娘は私のDNAを引き継いだらしくお絵描きがあまり好きではない(笑)何かを描きたがるし、クレヨン片手に何かしているけれど小さな円がたくさん描かれているだけで(たまに顔らしきものがある)すぐに飽きが来る。代わりにこれまた私の影響なのか絵本が大好きで家の中では5冊を持ち歩いているほど。とくにお気に入りの絵本は内容を全て暗記してしまってて、私と一緒に読み聞かせができるから驚きだ。ミュージカル好きな私の影響か、歌うことも大好きでダンスをしながら何か歌ってる最近。
ある日娘が誤って牛乳をこぼした。私も出かける前で急いでいたのもあって感情的に怒ってしまった。(これは今でもかなり反省…)手を挙げそうな勢いだった私を見て娘が「もうしません…もうしません…(涙)」って。この言葉を聞いていかに自分が愚かでたった2歳の子どもに恐怖を与えてしまったことをひどく反省し、情けなくなった…私はまだまだだな。娘から教えられてしまった。ハッと我に帰り「お母さんがいけないね。怖かったね…ごめんね。ごめんね。」と言って抱きしめたけれど、果たしてこれでよかったのかな。娘の小さな心はきっと傷ついたし、失敗をしちゃいけないなんて思ってしまってるかもしれない。そう考えると取り返しのつかないことをしてしまったな。
そして娘がいつの間にかその場の空気を感じ取り、どうすべきなのか考えられるようになったということに冷静になったとき気づいて驚いた。この子の心はいつの間にかこんなにも育っているんだ…
また別の日、娘に以前聞いたことと同じことを聞いてみた。「お腹の中のこと覚えてる?」娘はコクンと頷いて驚くことを話し始めた。
「おかあさんは えんえん してたでしょ。いた~い、いた~いっていってたでしょ。○○ちゃんね(←娘の愛称)だいじょうぶ、だいじょうぶっていってたよ」
私、絶句…そして号泣。娘を妊娠して、安定期に入るか入らないかの頃、元主人の知りたくないことたくさん知って…私、当時は毎日片道40分かけて通勤してたんだけれどその40分間毎朝泣いてたんです。誰にも言えなくて、でも抱えてるものが重くて、将来を考えても真っ暗で…苦しくて心が痛くて、どうしてこんなことになっちゃったんだろう、この先どうすればいいんだろう…って。お腹の子と私、消えちゃえば楽になるかななんて考えて本当そうしようと何度も思ってた。本当悩み過ぎて考え過ぎてちょっとおかしかったのかも。でも、嘘みたいだけれどそんなこと考えてたらお腹の中の娘が蹴ってきてたの。私は生きたいよ!って言ってるみたいに…だから私、帰ってこれてたんだ。誰にも言えてないことだったのにーあのタイミングで胎動を感じてたのはたまたまだと思ってたのにー。
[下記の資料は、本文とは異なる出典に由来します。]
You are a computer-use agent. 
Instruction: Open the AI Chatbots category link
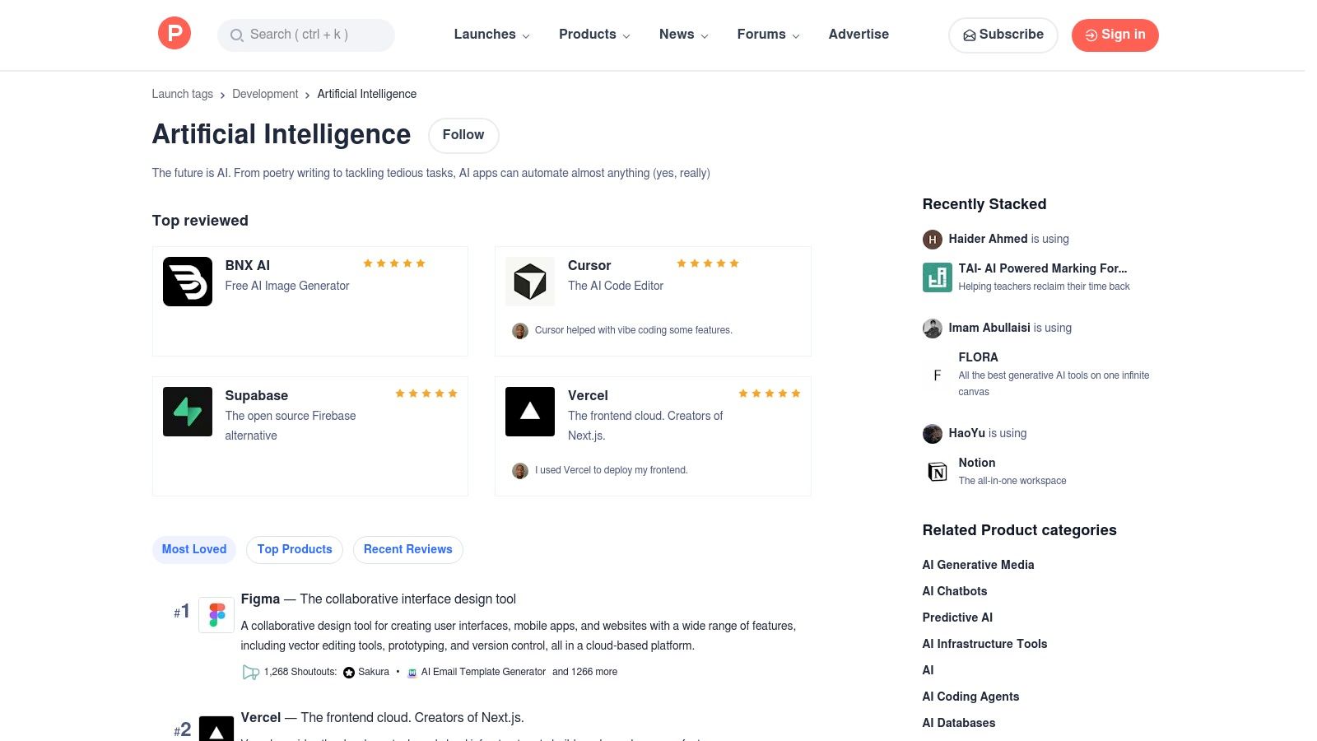(x=955, y=590)
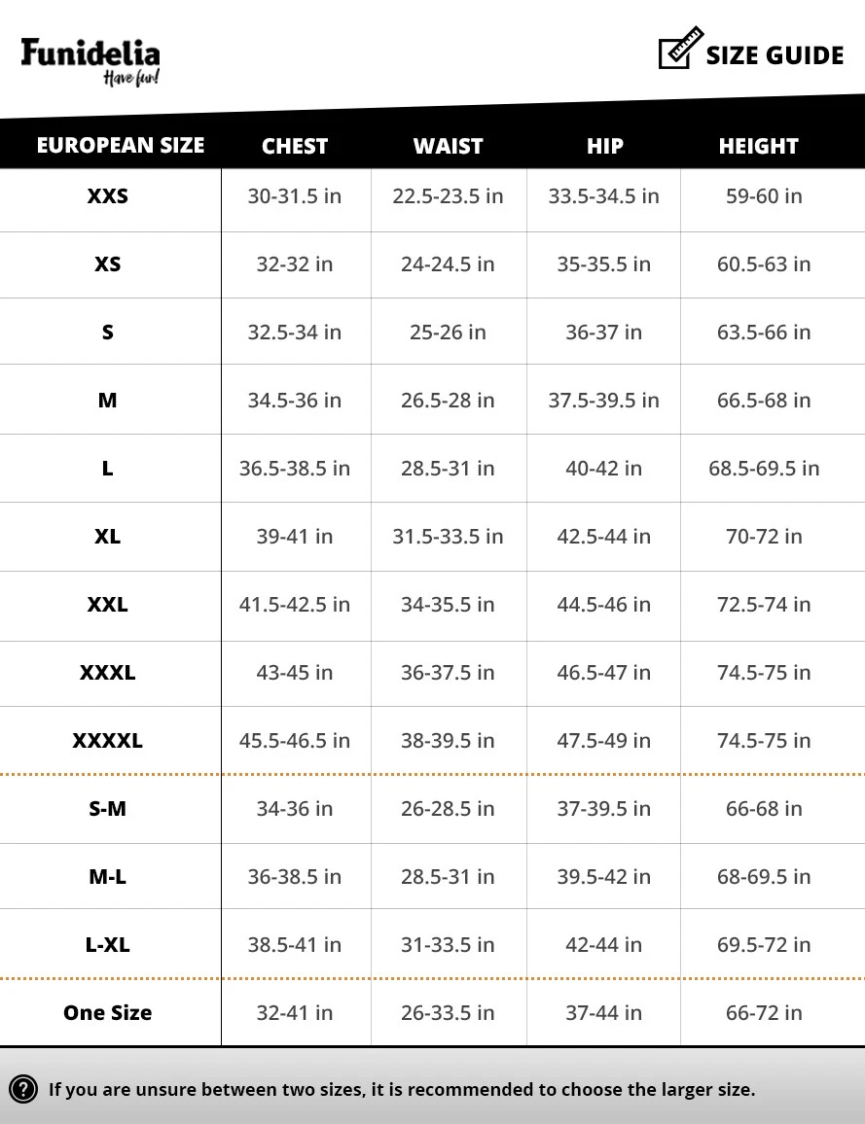Click the HIP column header
Viewport: 865px width, 1124px height.
click(x=604, y=146)
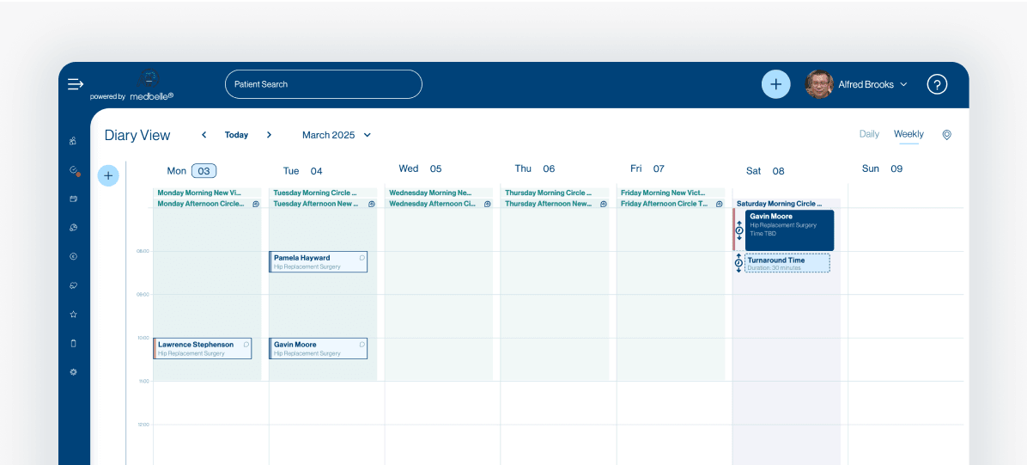Click the tasks checkmark icon with notification dot
This screenshot has width=1027, height=465.
[74, 170]
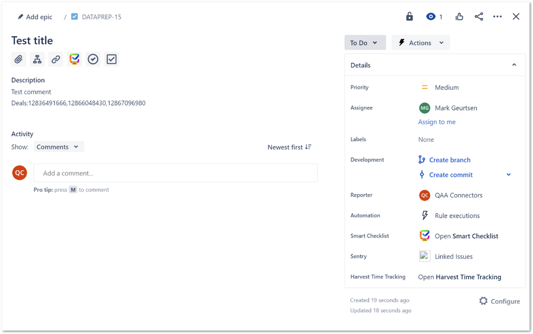
Task: Open the Actions menu
Action: tap(420, 42)
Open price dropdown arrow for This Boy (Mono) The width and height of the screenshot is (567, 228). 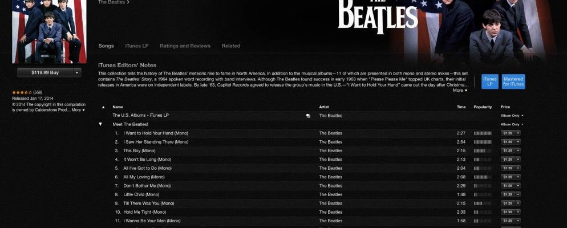pos(518,150)
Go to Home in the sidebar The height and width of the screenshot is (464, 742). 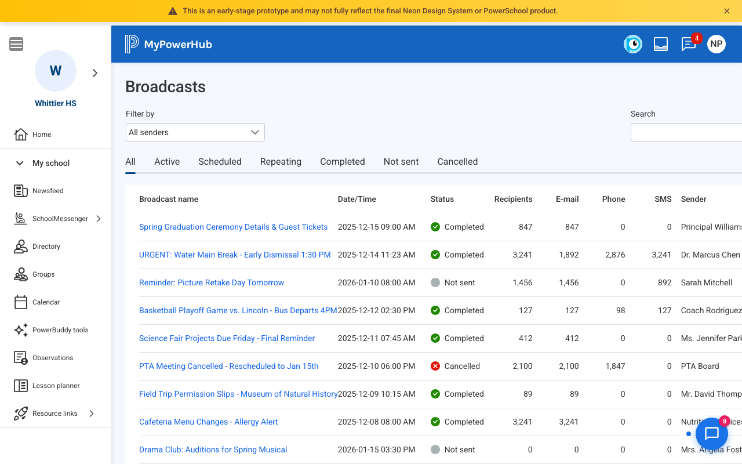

娘の言葉がそうではなかったんだと教えてくれたのだ。この子には全てお見通しだ…この子は私の子であって、そうでない。こう書くと語弊が生じそうだけれど確かに私の子なんだけれど、どこか私の上を行ってて私を導いてくれてるような…そんな存在。この子がいてくれたから私は生きている。娘が引き合わせてくれてるもの全てが今温かい。娘が私に教えてくれることは全て私に足りないもの。無駄なものなんて一つもない。この子は私とっての希望であり、行く先を照らす光だ。
日々の慌ただしさに忙殺されそうになるけれど、娘ともうちょっとしっかり向き合ってみよう。娘という1人の人間を尊敬し、慈しんでみよう。
ここに書くか悩んだけれど、娘と私の忘れてはならない思い出として残しておくべきだと感じました。改めて…生まれてきてくれてありがとう。